2. The apparatus of claim 1, further comprising the timer being operable to time a second time period and the counter counting the number of opening and closings of the contacts in the motion/vibration/tilt switch during the second time period, and upon that count of openings and closings exceeding a selected frequency during the second time period, the microprocessor being programmed to operate the light source in a second illumination mode.

3. The apparatus of claim 2, wherein in the second illumination mode, the light source is of brighter illumination than in the first illumination mode.

4. The apparatus of claim 1, further comprising a battery connected in circuit with the first and second switches to provide the power supply.

5. A method for illuminating a light source which is activated by motion, vibration or tilting of a motion/vibration/tilt sensing switch, the method comprising

positioning the motion/vibration/tilt sensing electric switch at a location where the presence of motion, vibration or tilt is to be sensed;

connecting a microprocessor with the motion/vibration/tilt switch for sensing the opening and closing of the switch, counting a first time period, programming the microprocessor to detect opening and closing of the switch during the first time period and to determine the frequency of opening and closing of the switch during the first time period, and

if the frequency of opening and closing of the switch during the first time period exceeds a first preset frequency, programming the microprocessor to illuminate the light source as an indication of that frequency of opening and closing of the switch.

6. The method of claim 5, further comprising

after the first time period and if the microprocessor has illuminated the light source after the first period, counting a second time period, detecting continued closing and opening of the switch during the second time period, and if the frequency of opening and closing of the switch during the second time period after the first time period exceeds a second preset frequency, programming the microprocessor to change the intensity of the illumination by the light source.

7. The method of claim 5, wherein if the frequency of the opening and closing of the switch in the first measured time period does not exceed the first preset frequency, programming the microprocessor to maintain the light source unilluminated.

8. A method for illuminating a light source which is activated by motion, vibration or tilting of a sensing switch, the method comprising:

positioning a motion/vibration/tilt sensing switch at a location where motion, vibration or tilt is to be sensed;

sensing and counting the opening and closing of the switch, counting a first time period, from the count of the opening and closing of the switch during the first time period, determining the frequency of the opening and closing of the switch during the first time period;

if the frequency of the opening and closing of the switch during the first time period exceeds a first preset frequency, illuminating the light source as an indication of that frequency of opening and closing of the switch.

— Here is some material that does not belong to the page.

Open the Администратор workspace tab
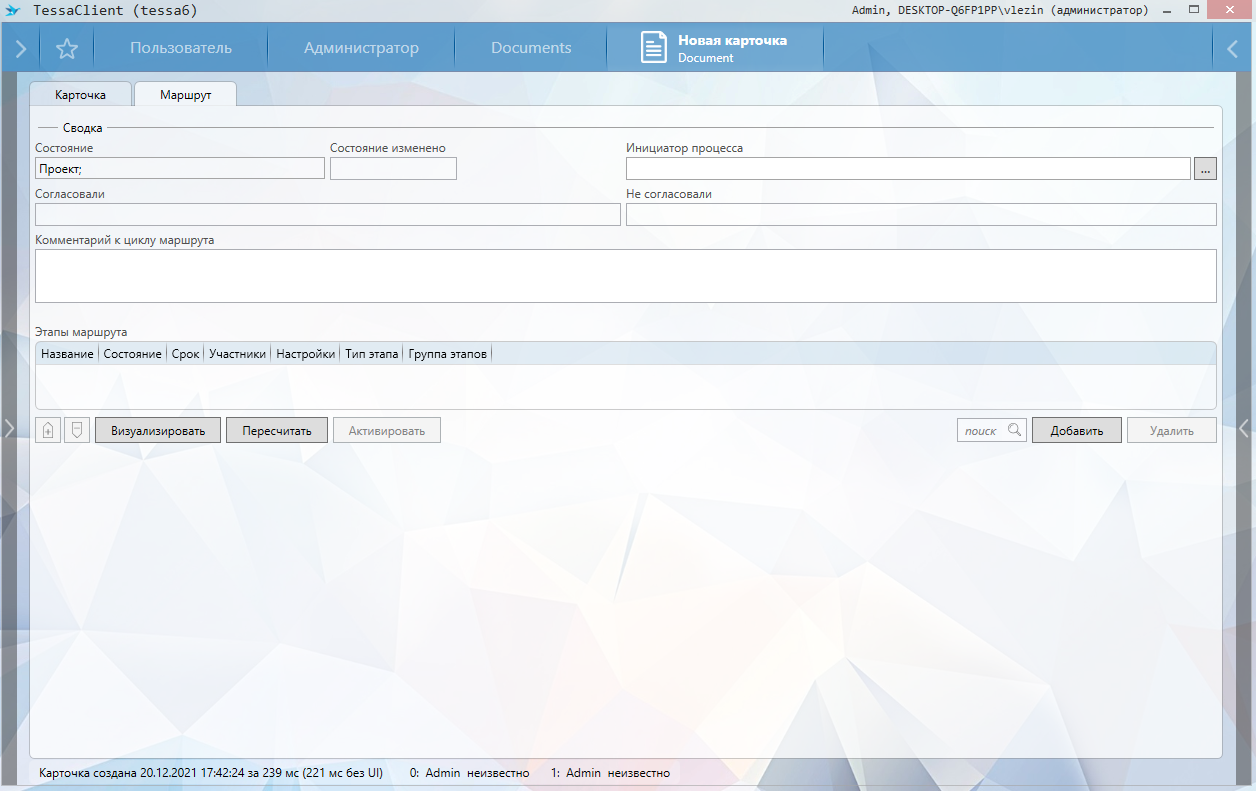click(x=361, y=48)
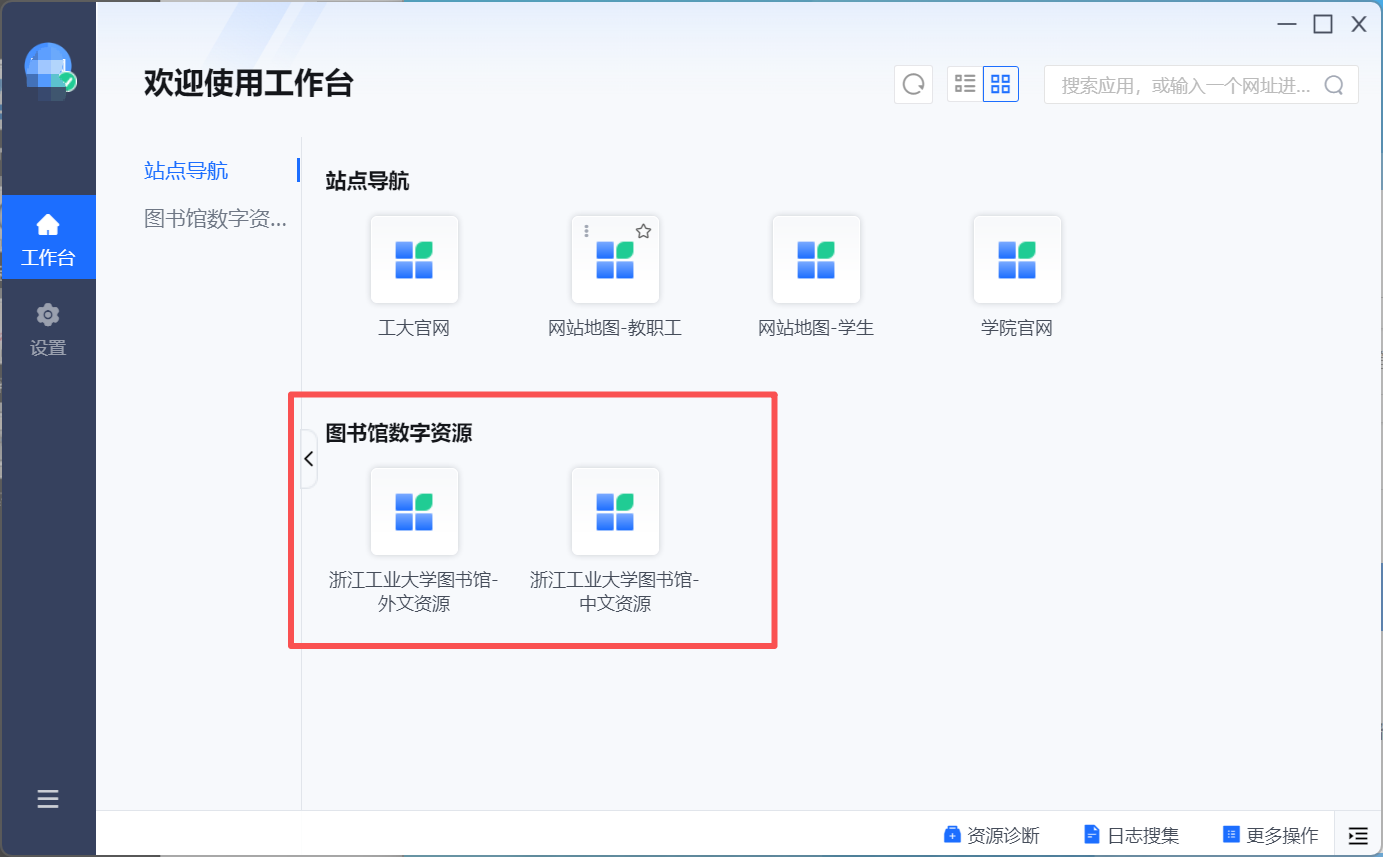Select the 工作台 sidebar tab
The width and height of the screenshot is (1383, 857).
point(48,238)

9. The method of claim 8, further comprising

after the first time period, counting a second time period and sensing and counting opening and closing of the switch during the second time period;

if the frequency of the opening and closing of the switch during the second time period exceeds a second preset frequency, change the intensity of the illumination of the light source.

10. The method of claim 8, wherein if the frequency of the opening and closing of the switch in the first time period does not exceed the first preset frequency, the light source remains unilluminated.

11. The method of claim 10, further comprising:

alternatively switching on the light source without consideration of the frequency of opening and closing of the switch.